→ **What the task requires**:
Reproduce the following lines verbatim, preserving every character and all spacing.

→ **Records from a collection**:
□ □ □

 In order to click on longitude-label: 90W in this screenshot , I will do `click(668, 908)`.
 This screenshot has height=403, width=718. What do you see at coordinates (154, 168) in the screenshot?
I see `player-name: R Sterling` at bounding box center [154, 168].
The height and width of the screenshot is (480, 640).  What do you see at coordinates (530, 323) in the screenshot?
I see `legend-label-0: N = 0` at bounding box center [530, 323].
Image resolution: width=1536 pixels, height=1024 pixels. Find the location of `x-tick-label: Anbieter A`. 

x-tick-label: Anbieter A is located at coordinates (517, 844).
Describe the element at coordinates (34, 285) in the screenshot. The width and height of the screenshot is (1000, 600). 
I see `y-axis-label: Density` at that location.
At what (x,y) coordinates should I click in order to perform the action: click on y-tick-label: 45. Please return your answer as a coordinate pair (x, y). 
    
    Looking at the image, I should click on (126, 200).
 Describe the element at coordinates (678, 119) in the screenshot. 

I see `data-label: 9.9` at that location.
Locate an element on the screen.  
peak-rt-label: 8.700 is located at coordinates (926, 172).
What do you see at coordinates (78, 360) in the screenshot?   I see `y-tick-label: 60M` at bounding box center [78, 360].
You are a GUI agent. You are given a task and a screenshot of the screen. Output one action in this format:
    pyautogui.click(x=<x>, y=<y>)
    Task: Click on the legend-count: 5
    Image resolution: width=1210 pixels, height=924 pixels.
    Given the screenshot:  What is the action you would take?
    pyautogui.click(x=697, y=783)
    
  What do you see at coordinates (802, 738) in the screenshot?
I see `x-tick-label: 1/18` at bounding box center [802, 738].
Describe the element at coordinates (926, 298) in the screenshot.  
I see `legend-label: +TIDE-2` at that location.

□ □ □

→ **Exercise response**:
 In order to click on longitude-label: 90W in this screenshot , I will do `click(668, 908)`.
 This screenshot has height=403, width=718. What do you see at coordinates (154, 168) in the screenshot?
I see `player-name: R Sterling` at bounding box center [154, 168].
The height and width of the screenshot is (480, 640).  What do you see at coordinates (530, 323) in the screenshot?
I see `legend-label-0: N = 0` at bounding box center [530, 323].
Image resolution: width=1536 pixels, height=1024 pixels. Find the location of `x-tick-label: Anbieter A`. 

x-tick-label: Anbieter A is located at coordinates (517, 844).
Describe the element at coordinates (34, 285) in the screenshot. The width and height of the screenshot is (1000, 600). 
I see `y-axis-label: Density` at that location.
At what (x,y) coordinates should I click in order to perform the action: click on y-tick-label: 45. Please return your answer as a coordinate pair (x, y). 
    
    Looking at the image, I should click on (126, 200).
 Describe the element at coordinates (678, 119) in the screenshot. 

I see `data-label: 9.9` at that location.
Locate an element on the screen.  
peak-rt-label: 8.700 is located at coordinates (926, 172).
What do you see at coordinates (78, 360) in the screenshot?   I see `y-tick-label: 60M` at bounding box center [78, 360].
You are a GUI agent. You are given a task and a screenshot of the screen. Output one action in this format:
    pyautogui.click(x=<x>, y=<y>)
    Task: Click on the legend-count: 5
    Image resolution: width=1210 pixels, height=924 pixels.
    Given the screenshot:  What is the action you would take?
    pyautogui.click(x=697, y=783)
    
  What do you see at coordinates (802, 738) in the screenshot?
I see `x-tick-label: 1/18` at bounding box center [802, 738].
Describe the element at coordinates (926, 298) in the screenshot.  
I see `legend-label: +TIDE-2` at that location.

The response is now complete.